Quando impariamo a identificare l’eredità emotiva che vive dentro di noi le cose iniziano ad acquisire un senso e le nostre vite iniziano a cambiare: una porta si apre, prospettandosi una via d’accesso tra la vita presente e il trauma passato (Atlas, p.266).
Bibliografia
- Atlas, G. (2022). L’eredità emotiva. Una terapeuta, i suoi pazienti e il retaggio del trauma. Milano: Raffaello Cortina Editore.Costa, D. L., Yetter, N., & DeSomer, H. (2018). Intergenerational transmission of paternal trauma among US Civil War ex-POWs. PNAS, 115(44), 11215-11220.
- Dias, B. G., & Ressler, K., J. (2014). Parental olfactory experience influences behavior and neural structure in subsequent generations. Nature Neuroscience, 17, 89–96. doi: 10.1038/nn.3594
- Doi, S., Fujiwara, T., & Isumi, A. (2021). Association between maternal adverse childhood experiences and mental health problems in offspring: An intergenerational study. Development and Psychopathology, 33(3), 1041-1058.
- Gampel, Y. (2020). The pain of the social. The International Journal of Psychoanalysis, 101:6, 1219-1235, doi: 10.1080/00207578.2020.1821578.
- Liotti, G., & Farina, B. (2011). Sviluppi traumatici. Eziopatogenesi, clinica e terapia della dimensione dissociativa. Milano: Raffaello Cortina Editore.
- Shapiro, F. (1989). Efficacy of the eye movement desensitization procedure in the treatment of traumatic memories. Journal of Traumatic Stress Studies, 2, 199–223.
- Shapiro, F. (1995). Eye movement desensitization and reprocessing: Basic principles, protocols, and procedures. New York: Guilford Press.

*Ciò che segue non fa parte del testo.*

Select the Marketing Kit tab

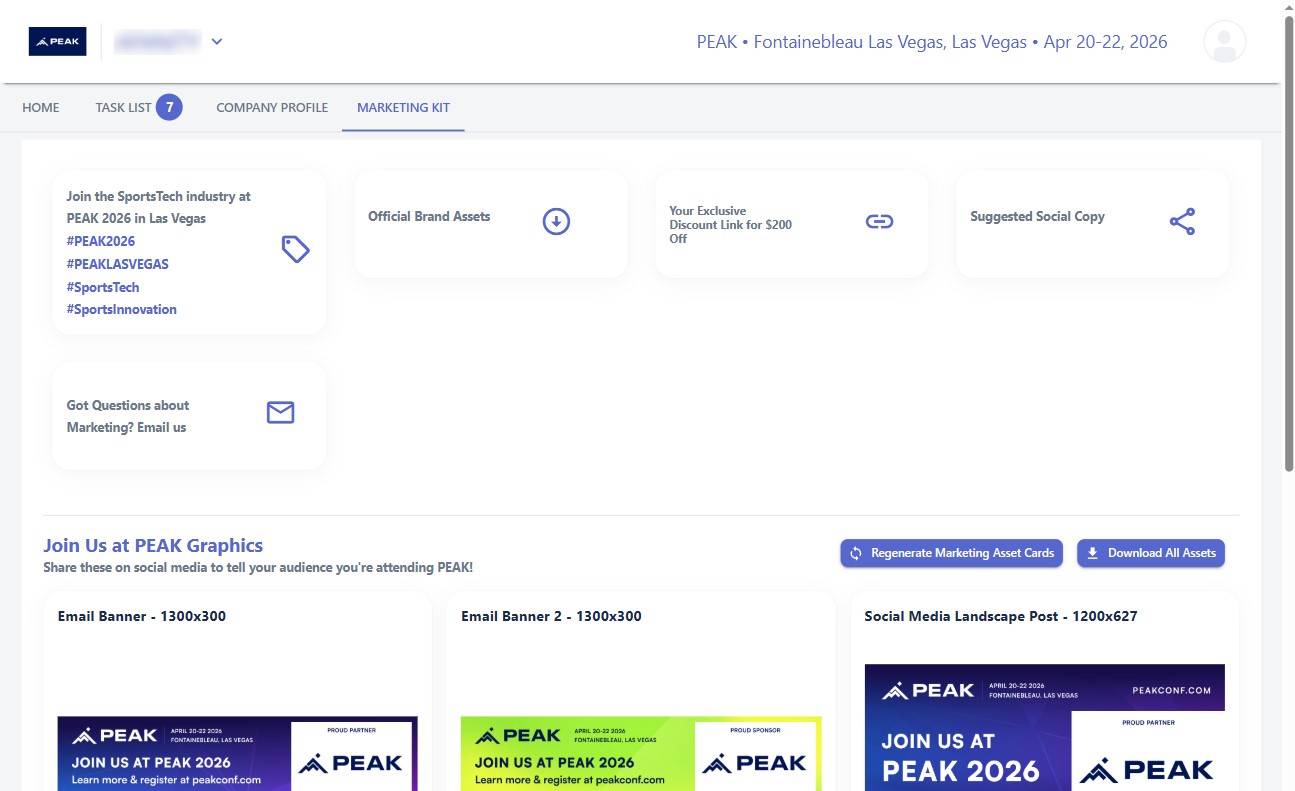click(403, 107)
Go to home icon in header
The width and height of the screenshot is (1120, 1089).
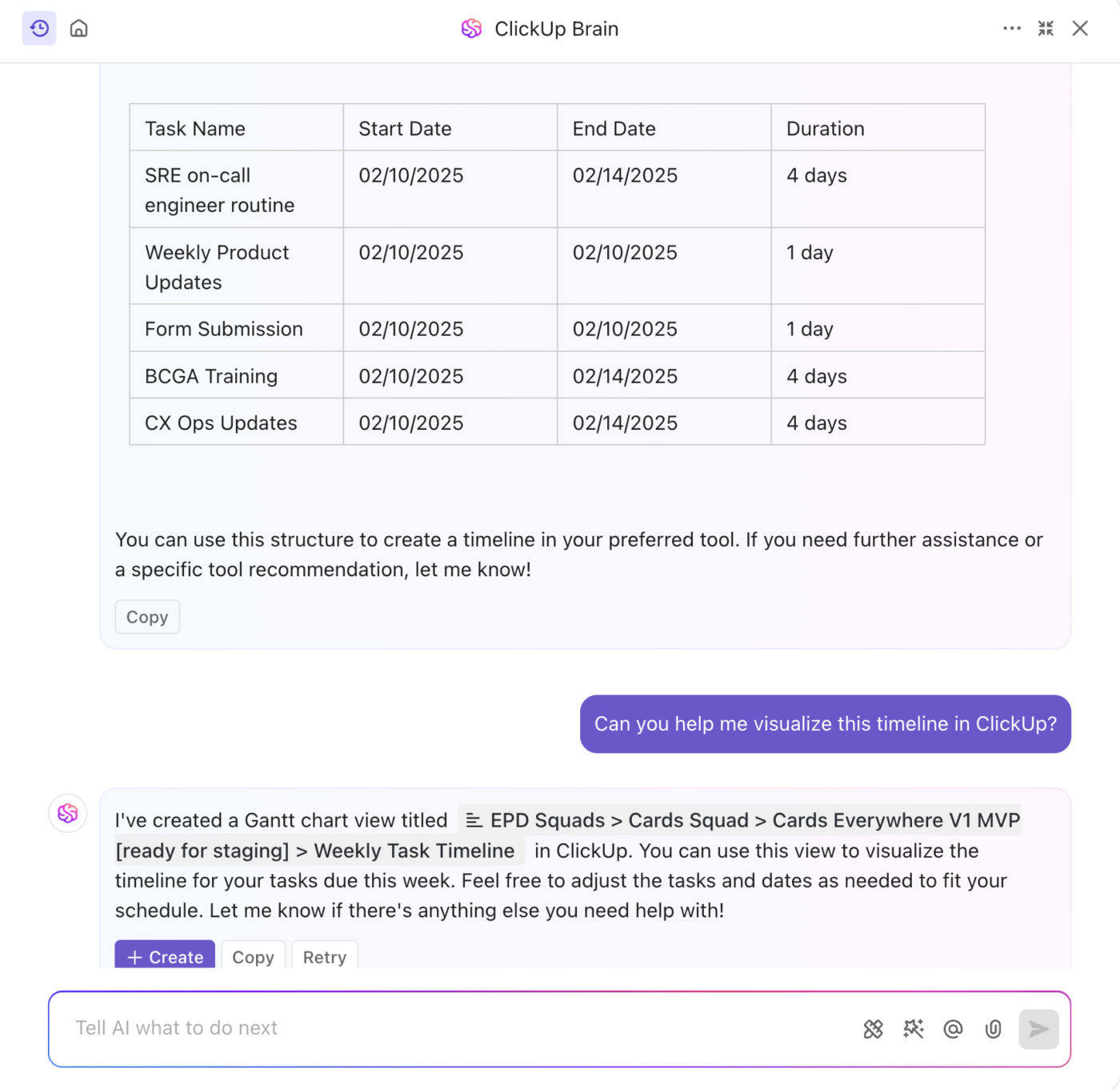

- Vinkers, C. H., Geuze, E., van Rooij, S. J. H., Kennis, M., Schür, R. R., Nispeling, D. M., Smith, A. K., Nievergelt, C. M., Uddin, M., Rutten, B. P. F., Vermetten, E., & Boks, M. P. (2021). Successful treatment of post-traumatic stress disorder reverses DNA methylation marks. Molecular Psychiatry, 26(4), 1264-1271. doi: 10.1038/s41380-019-0549-3
- Yehuda, R., Daskalakis, N. P., Bierer, L. M., Bader, H. N., Klengel, T., Holsboer, F., & Binder, E. B. (2016). Holocaust Exposure Induced Intergenerational Effects on FKBP5 Methylation. Biological Psychiatry, 80(5), 372-80. doi: 10.1016/j.biopsych.2015.08.005.